(Stored records)

======

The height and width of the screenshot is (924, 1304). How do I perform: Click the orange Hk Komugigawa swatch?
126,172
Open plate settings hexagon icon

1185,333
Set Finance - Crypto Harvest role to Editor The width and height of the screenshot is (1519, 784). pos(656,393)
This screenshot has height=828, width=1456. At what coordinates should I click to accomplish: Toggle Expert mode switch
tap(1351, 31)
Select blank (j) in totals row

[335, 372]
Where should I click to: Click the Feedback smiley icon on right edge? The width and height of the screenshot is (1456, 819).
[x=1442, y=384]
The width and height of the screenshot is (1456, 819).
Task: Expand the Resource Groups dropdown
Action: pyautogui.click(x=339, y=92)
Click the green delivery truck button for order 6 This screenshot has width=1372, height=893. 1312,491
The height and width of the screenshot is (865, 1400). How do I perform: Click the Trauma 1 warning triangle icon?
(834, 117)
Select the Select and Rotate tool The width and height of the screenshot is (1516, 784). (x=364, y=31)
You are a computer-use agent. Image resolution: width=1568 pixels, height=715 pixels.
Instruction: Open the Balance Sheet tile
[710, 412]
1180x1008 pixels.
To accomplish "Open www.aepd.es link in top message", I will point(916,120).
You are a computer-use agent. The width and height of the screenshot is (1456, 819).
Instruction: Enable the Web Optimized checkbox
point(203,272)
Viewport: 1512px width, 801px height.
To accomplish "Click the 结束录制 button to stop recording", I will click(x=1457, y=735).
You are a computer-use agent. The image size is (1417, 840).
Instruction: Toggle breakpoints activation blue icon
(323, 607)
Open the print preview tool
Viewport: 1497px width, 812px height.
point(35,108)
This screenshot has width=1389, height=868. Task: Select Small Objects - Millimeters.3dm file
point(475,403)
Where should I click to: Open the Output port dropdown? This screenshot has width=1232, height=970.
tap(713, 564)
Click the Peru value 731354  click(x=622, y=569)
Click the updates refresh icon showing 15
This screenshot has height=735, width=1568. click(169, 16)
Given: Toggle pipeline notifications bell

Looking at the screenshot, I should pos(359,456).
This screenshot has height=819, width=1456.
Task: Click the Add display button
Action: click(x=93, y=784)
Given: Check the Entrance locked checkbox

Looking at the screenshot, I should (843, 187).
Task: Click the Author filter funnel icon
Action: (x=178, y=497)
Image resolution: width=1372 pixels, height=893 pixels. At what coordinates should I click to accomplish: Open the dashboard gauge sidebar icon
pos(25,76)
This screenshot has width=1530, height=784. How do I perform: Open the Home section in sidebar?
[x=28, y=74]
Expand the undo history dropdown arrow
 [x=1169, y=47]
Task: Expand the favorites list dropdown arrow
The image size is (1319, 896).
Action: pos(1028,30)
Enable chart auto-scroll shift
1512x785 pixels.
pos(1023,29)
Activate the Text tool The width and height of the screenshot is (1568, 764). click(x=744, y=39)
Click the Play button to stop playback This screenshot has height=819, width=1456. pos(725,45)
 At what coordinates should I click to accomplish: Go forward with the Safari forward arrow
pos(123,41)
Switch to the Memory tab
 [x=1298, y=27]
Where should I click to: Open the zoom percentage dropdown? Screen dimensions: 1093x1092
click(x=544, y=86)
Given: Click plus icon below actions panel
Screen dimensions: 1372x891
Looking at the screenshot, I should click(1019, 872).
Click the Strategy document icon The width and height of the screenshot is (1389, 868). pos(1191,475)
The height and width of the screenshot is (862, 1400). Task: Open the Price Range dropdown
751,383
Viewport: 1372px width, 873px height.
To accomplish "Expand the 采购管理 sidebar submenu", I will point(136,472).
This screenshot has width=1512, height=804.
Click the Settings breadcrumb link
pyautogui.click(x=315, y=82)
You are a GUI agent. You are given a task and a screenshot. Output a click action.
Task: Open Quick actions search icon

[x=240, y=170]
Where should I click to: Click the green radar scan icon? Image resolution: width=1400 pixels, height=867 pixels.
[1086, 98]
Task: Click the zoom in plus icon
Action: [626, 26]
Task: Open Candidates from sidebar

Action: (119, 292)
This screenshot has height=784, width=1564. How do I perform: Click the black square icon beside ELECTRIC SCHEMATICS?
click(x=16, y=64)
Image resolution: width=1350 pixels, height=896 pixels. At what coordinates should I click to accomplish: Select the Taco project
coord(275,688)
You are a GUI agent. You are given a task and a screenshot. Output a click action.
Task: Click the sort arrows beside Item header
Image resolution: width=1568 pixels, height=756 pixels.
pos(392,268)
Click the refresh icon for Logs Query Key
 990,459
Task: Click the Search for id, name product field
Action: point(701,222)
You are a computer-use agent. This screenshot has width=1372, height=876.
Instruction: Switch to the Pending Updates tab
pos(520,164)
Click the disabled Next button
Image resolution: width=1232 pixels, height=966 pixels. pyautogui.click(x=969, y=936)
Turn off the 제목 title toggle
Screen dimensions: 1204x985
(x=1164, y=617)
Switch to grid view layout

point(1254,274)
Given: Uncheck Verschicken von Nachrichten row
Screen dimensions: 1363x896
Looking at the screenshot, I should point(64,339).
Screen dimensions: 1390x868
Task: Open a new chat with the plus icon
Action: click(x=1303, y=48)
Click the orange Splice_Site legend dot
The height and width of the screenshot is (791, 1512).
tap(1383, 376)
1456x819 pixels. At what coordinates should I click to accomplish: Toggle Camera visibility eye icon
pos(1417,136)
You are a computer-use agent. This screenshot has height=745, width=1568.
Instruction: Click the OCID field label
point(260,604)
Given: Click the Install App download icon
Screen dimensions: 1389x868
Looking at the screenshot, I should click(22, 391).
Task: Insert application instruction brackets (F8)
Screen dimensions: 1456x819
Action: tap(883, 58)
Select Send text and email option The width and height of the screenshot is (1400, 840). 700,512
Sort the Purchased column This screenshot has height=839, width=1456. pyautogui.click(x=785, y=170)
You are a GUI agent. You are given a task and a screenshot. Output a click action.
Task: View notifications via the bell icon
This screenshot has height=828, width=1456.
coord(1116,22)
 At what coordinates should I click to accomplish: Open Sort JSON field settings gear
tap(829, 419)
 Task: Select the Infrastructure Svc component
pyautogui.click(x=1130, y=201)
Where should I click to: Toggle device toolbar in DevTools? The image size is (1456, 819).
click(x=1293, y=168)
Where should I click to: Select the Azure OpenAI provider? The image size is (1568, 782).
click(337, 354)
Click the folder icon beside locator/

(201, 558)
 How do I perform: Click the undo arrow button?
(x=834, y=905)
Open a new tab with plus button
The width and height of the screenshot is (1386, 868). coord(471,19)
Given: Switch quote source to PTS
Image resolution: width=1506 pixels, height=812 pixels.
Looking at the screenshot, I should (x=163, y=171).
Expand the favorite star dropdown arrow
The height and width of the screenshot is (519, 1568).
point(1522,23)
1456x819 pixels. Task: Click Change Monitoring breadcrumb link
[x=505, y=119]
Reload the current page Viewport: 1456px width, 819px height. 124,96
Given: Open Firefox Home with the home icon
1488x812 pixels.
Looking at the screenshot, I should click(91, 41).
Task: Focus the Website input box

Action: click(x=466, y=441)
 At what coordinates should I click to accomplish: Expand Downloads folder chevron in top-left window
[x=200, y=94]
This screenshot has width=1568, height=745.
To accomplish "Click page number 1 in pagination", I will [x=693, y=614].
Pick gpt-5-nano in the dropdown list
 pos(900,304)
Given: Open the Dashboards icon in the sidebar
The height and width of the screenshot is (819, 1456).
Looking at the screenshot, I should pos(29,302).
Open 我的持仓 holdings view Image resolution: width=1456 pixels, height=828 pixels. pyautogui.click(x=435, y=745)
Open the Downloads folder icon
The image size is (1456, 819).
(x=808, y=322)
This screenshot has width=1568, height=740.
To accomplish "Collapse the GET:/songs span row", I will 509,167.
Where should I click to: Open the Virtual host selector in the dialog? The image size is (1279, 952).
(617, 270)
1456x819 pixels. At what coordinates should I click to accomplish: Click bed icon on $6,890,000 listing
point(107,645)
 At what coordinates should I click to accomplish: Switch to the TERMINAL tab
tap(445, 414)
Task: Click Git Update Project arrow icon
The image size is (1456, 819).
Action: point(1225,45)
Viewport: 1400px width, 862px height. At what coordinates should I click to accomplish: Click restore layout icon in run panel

======

Copy out the lines above word for word, stopping after the line containing "Click the green delivery".

▸ ANSWER TO THE PROBLEM:
The height and width of the screenshot is (924, 1304). How do I perform: Click the orange Hk Komugigawa swatch?
126,172
Open plate settings hexagon icon

1185,333
Set Finance - Crypto Harvest role to Editor The width and height of the screenshot is (1519, 784). pos(656,393)
This screenshot has height=828, width=1456. At what coordinates should I click to accomplish: Toggle Expert mode switch
tap(1351, 31)
Select blank (j) in totals row

[335, 372]
Where should I click to: Click the Feedback smiley icon on right edge? The width and height of the screenshot is (1456, 819).
[x=1442, y=384]
The width and height of the screenshot is (1456, 819).
Task: Expand the Resource Groups dropdown
Action: pyautogui.click(x=339, y=92)
Click the green delivery truck button for order 6 This screenshot has width=1372, height=893. 1312,491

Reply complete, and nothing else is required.